Nachdem ich den ersten Teil ein paar Wochen zu Hause hatte und mich dann doch mal drangemacht habe, konnte ich nicht mehr aufhören und ich habe mir gleich den 2. Teil bestellt, damit ich direkt weiterlesen konnte. Das Erbe des Greifen ist noch besser als die Krone von Lytar, natürlich kann es auch dran liegen, dass einem die einzelnen Charaktere schon ans Herz gewachsen sind und man ihr "Schicksal" einfach weiter verfolgen will.
Im hier vorliegenden 2. Teil wird viel aus der Vergangenheit klarer z. B. wer die Hüter wirklich sind, wie Lytar zerstört wurde und was es mit dem Zorn der Göttin auf sich hat. In Bezug auf den Grafen Lindor und Knorre wird mehr eingegangen, aber für mich bleiben grade bei diesen beiden noch einige Fragen offen. Auch das Geheimnis um Beliors Identität wird gelüftet und es wird das Schicksal der Bardin offenbart, dass sehr eng mit dem Beliors verbunden ist. Am Ende bin ich mir auch eigentlich sicher wer der Geschichtenerzähler ist... Besonders interessant könnte im 3. Teil die Auflösung zum königlichen Gesandten Lamar werden.
Unsere Helden sind in 3 Gruppen aufgeteilt, ein Teil ist in Alt-Lytar und "räumt auf". Daraus ergeben sich viele neue interessante Aspekte, die auf ihre Auflösung im 3. Teil warten. Der größte Teil (Garret, Vanessa und Tarlon) begleiten die Bardin durch das Greifenland und haben viele Abenteuer zu bestehen. Knorre und Agor haben natürlich überlebt und finden mit den Freunden wieder zusammen. Marten hat seine Probleme mit dem Greifen so langsam in den Griff bekommen und kann seinen Freunden mehr als einmal zur Hilfe eilen. Dem ganzen Greifenland wird klar, dass der Greif wieder erwacht ist und das kann auch Belior nicht mehr lange ignorieren.

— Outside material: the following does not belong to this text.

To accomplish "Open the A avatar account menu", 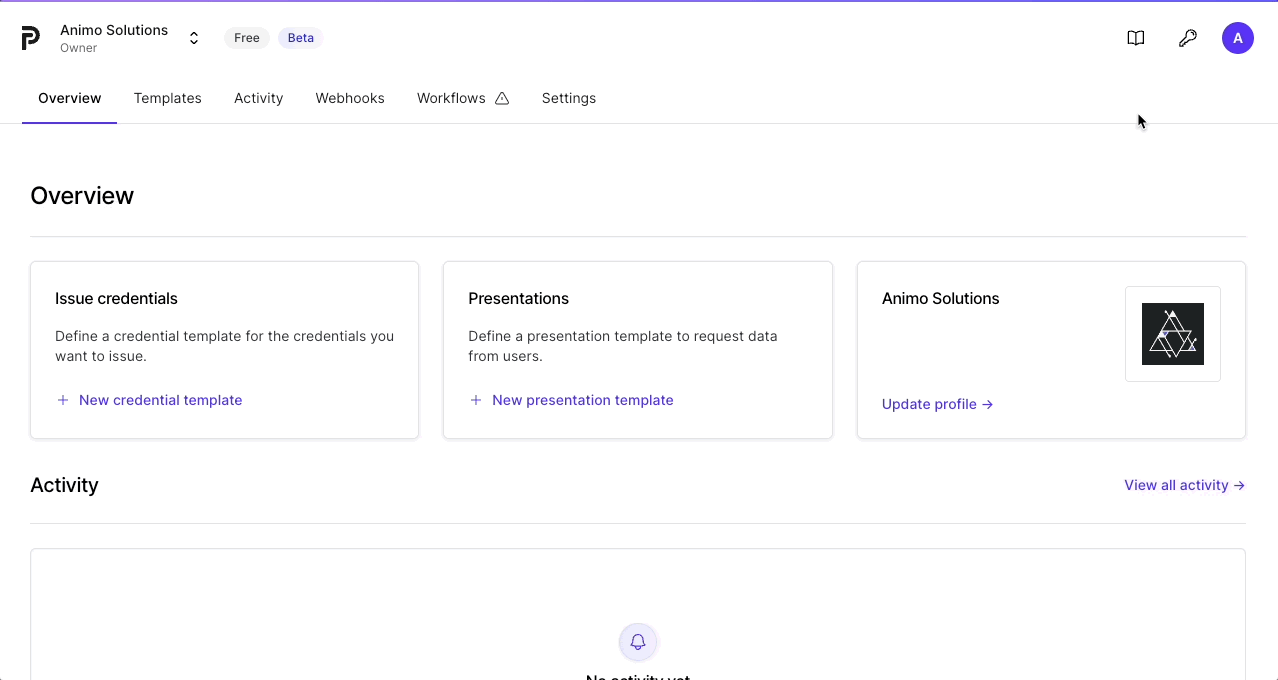I will point(1237,37).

Der 2. Band punktet für mich mit weiterhin purer Spannung und viele Lesevergnügen. Der einzige Wehrmutstropfen ist, dass der 3. Band noch nicht erschienen ist und ich freue mich schon darauf, wie es weitergeht. Carl de Witt hat es geschafft, mich in 2 Wochen durch über 1200 Seiten zu treiben und ich habe jede Seite davon genossen. Es ist schade, dass die beiden Bücher nicht ganz oben auf der Bestsellerliste stehen, denn da gehören sie eigentlich hin.